**EXTRACT:**
In probability theory, the birthday problem or birthday paradox concerns the probability that, in a set of n randomly chosen people, some pair of them will have the same birthday. By the pigeonhole principle, the probability reaches 100% when the number of people reaches 367 (since there are only 366 possible birthdays, including February 29). However, 99.9% probability is reached with just 70 people, and 50% probability with 23 people. These conclusions are based on the assumption that each day of the year (excluding February 29) is equally probable for a birthday.
It may well seem surprising that a group of just 23 individuals is required to reach a probability of 50% that two individuals in the group have the same birthday: this result is perhaps made more plausible by considering that the comparisons of birthday will actually be made between every possible pair of individuals = 23 × 22/2 = 253 comparisons, which is well over half the number of days in a year (183 at most), as opposed to fixing on one individual and comparing their birthday to everyone else's birthday.

**DATASET CONTENT:**

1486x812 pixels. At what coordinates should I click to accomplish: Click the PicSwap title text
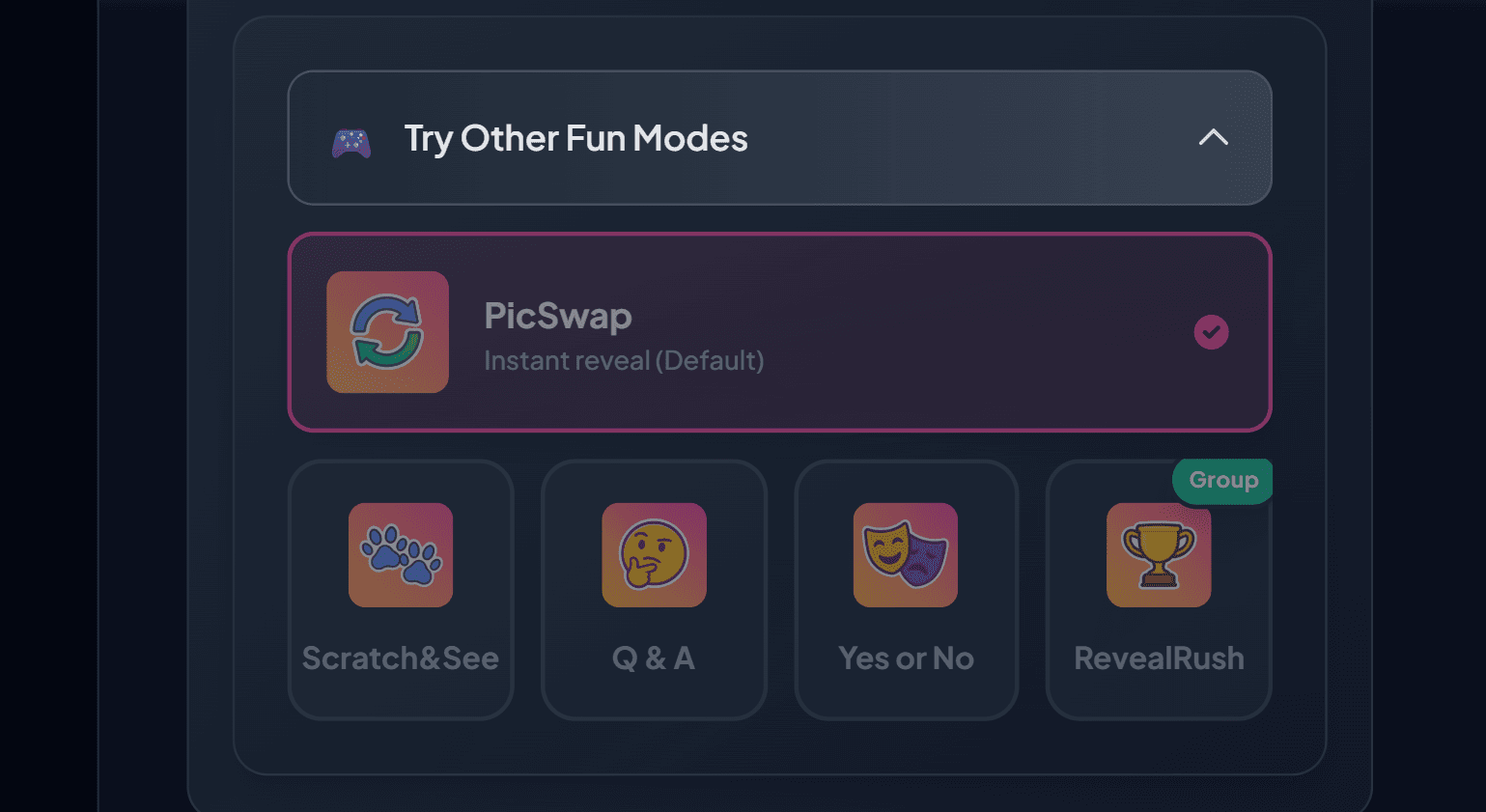[558, 316]
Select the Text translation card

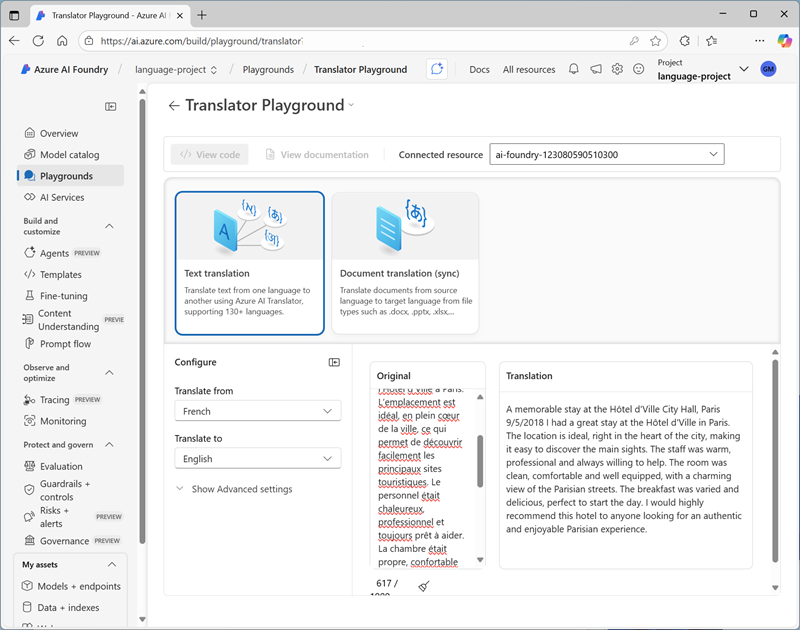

**PROBLEM TO WORK ON:** In the text on the birthday problem, how many pairwise birthday comparisons does a group of 23 people produce?

**RESPONSE FOR THIS EXERCISE:** 253